§ Page excerpt
Holding other factors constant, legislation to increase taxes in an open economy will: A) increase national saving and lead to a trade surplus. B) increase national saving and lead to a trade deficit. C) reduce national saving and lead to a trade surplus. D) reduce national saving and lead to a trade deficit.

A)

If a country has a low rate of inflation relative to the United States, the dollar will buy: A) less of the foreign currency over time. B) more of the foreign currency over time. C) the same amount of the foreign currency over time. D) an amount of foreign currency determined by the real exchange rate.

A)

If domestic saving exceeds domestic investment, then net exports are ______ and net capital outflows are ______ . A) positive; positive B) positive; negative C) negative; negative D) negative; positive

A)

In a small open economy with perfect capital mobility, when foreign governments reduce national saving in their countries, the equilibrium real interest rate: A) rises B) decrease C) does not change D) Not enough information

A)

In a small open economy, if domestic investment exceeds domestic saving, then the extra investment will be financed by: A) borrowing from abroad B) lending to abroad C) the domestic government D) The World Bank

A)

In a small open economy, starting from a position of balanced trade, if the foreign government decreases the income tax and government purchase by the same amount, this produces a tendency toward a trade ______ and ______ net capital outflow for the small open economy. A) deficit; negative B) surplus; positive C) deficit; positive D) surplus; negative

A)

In a small open economy, starting from a position of balanced trade, if the government increases domestic government purchases, this produces a tendency toward a trade ______ and ______ net capital outflow. A) deficit; negative B) surplus; positive C) deficit; positive D) surplus; negative

A)

In a small open economy, when the government reduces national saving, the equilibrium real exchange rate: A) rises and net exports fall. B) rises and net exports rise. C) falls and net exports fall. D) falls and net exports rise.

A)

Structural unemployment is unemployment caused by: A) wage rigidity. B) minimum-wage legislation. C) the time it takes workers to search for a job. D) Clashes between the motives of insiders and outsiders

A)

The natural rate of unemployment is: A) the average rate of unemployment around which the economy fluctuates. B) about 10 percent of the labor force. C) a rate that never changes. D) the transition of individuals between employment and unemployment.

§ Information shown
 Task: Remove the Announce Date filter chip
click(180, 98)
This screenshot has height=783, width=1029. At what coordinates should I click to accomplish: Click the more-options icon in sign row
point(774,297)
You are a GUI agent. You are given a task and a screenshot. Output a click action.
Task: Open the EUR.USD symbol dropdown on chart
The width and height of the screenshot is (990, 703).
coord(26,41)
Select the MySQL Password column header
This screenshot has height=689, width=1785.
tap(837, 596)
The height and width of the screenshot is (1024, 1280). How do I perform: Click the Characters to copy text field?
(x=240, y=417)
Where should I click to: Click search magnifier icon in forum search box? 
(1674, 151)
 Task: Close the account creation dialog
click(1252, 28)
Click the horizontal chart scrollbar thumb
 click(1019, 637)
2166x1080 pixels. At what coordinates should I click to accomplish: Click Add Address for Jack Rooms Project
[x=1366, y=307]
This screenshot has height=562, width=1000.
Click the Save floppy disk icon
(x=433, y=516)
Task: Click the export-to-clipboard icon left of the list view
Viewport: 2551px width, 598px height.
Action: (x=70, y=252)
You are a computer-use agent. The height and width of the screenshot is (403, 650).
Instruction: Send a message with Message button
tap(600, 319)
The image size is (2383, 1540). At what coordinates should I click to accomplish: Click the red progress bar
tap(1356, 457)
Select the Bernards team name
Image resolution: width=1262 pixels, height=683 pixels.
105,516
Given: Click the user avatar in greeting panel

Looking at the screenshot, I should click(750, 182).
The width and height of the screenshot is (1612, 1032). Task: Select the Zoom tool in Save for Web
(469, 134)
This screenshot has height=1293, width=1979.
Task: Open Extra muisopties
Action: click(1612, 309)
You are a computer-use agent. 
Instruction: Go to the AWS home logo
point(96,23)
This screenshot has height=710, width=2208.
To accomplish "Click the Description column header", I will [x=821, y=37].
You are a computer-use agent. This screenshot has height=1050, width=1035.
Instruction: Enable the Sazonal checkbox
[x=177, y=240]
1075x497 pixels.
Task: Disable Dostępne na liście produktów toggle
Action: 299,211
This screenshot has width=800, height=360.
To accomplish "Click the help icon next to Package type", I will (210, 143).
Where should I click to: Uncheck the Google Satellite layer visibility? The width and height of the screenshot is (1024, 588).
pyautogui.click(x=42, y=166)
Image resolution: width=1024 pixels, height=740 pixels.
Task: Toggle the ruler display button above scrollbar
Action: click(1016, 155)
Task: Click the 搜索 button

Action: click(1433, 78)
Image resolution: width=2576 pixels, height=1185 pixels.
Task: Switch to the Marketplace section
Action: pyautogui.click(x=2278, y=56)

§ Required work
Quote the part of the economics quiz that opens with the words containing "The natural rate" and closes with "employment and unemployment.". The material has no connection to the economics quiz.

§ Expected answer
The natural rate of unemployment is: A) the average rate of unemployment around which the economy fluctuates. B) about 10 percent of the labor force. C) a rate that never changes. D) the transition of individuals between employment and unemployment.